#### WRITTEN EXERCISE:
Copy the listing below word for word, starting at the line that contains "Image resolution: width=1400" and continuing through the end of the listing. Omit the pictures.

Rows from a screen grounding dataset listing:
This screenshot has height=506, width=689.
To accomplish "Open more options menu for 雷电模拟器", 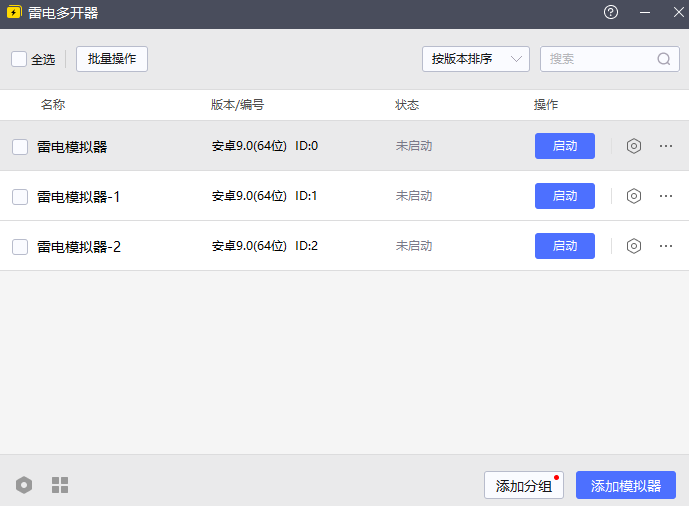I will (666, 146).
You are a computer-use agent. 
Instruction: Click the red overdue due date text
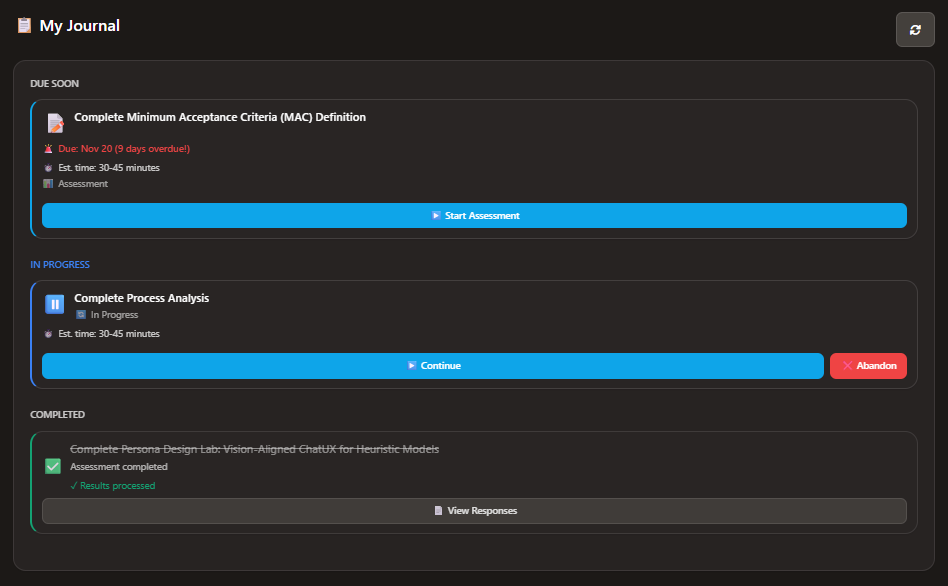pos(123,149)
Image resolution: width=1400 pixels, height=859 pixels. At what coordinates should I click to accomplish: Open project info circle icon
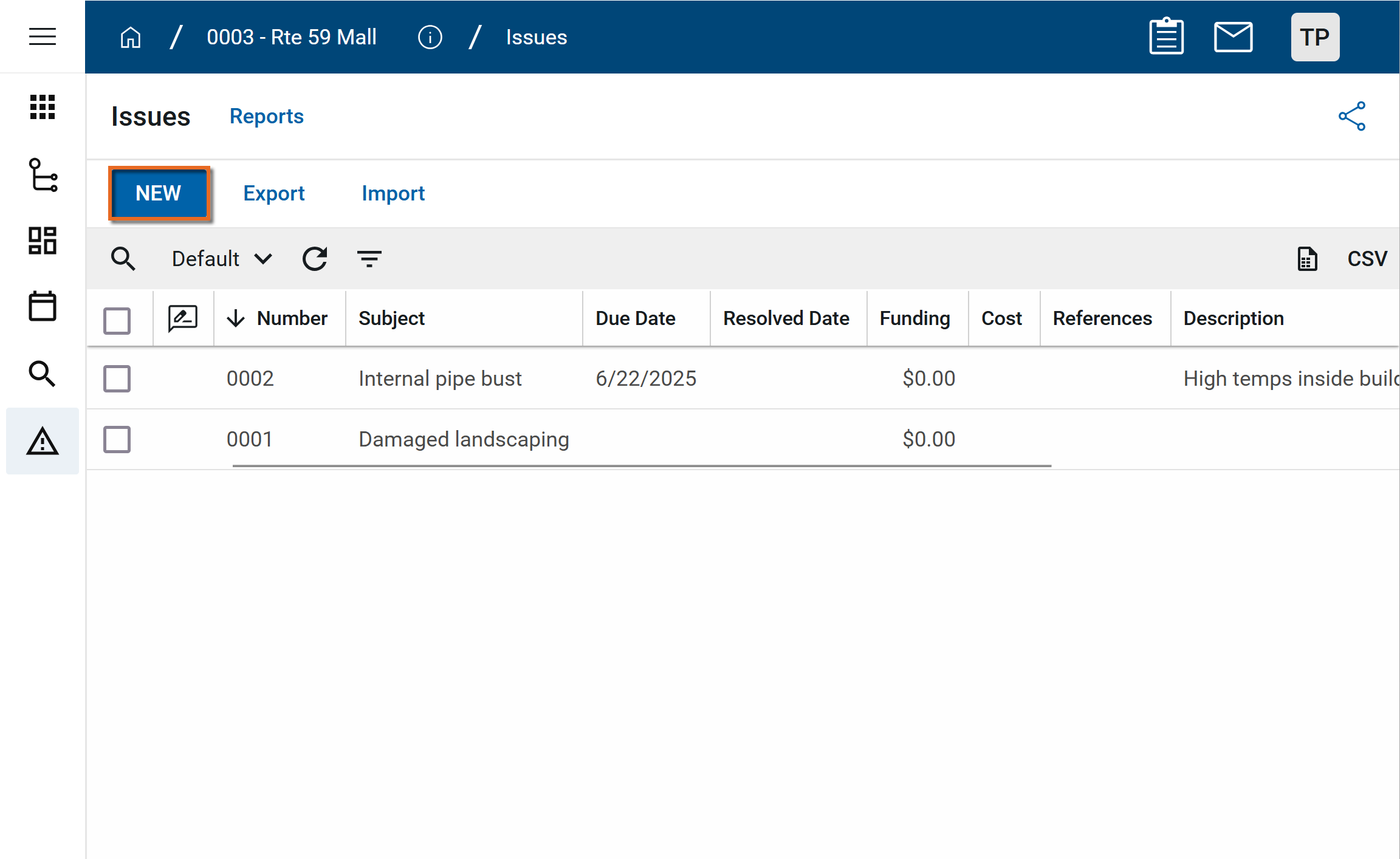click(430, 37)
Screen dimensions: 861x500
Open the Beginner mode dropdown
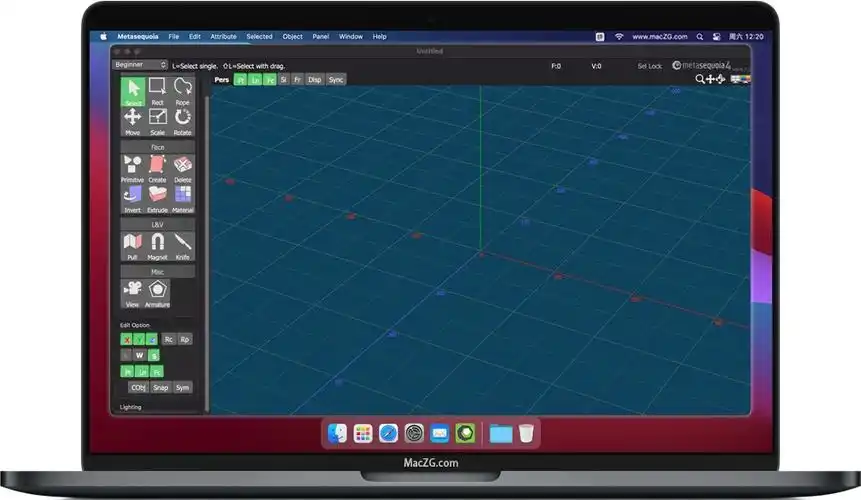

#### EXPECTED OUTPUT:
Image resolution: width=1400 pixels, height=859 pixels. At what coordinates should I click to accomplish: Open project info circle icon
click(430, 37)
Screen dimensions: 861x500
Open the Beginner mode dropdown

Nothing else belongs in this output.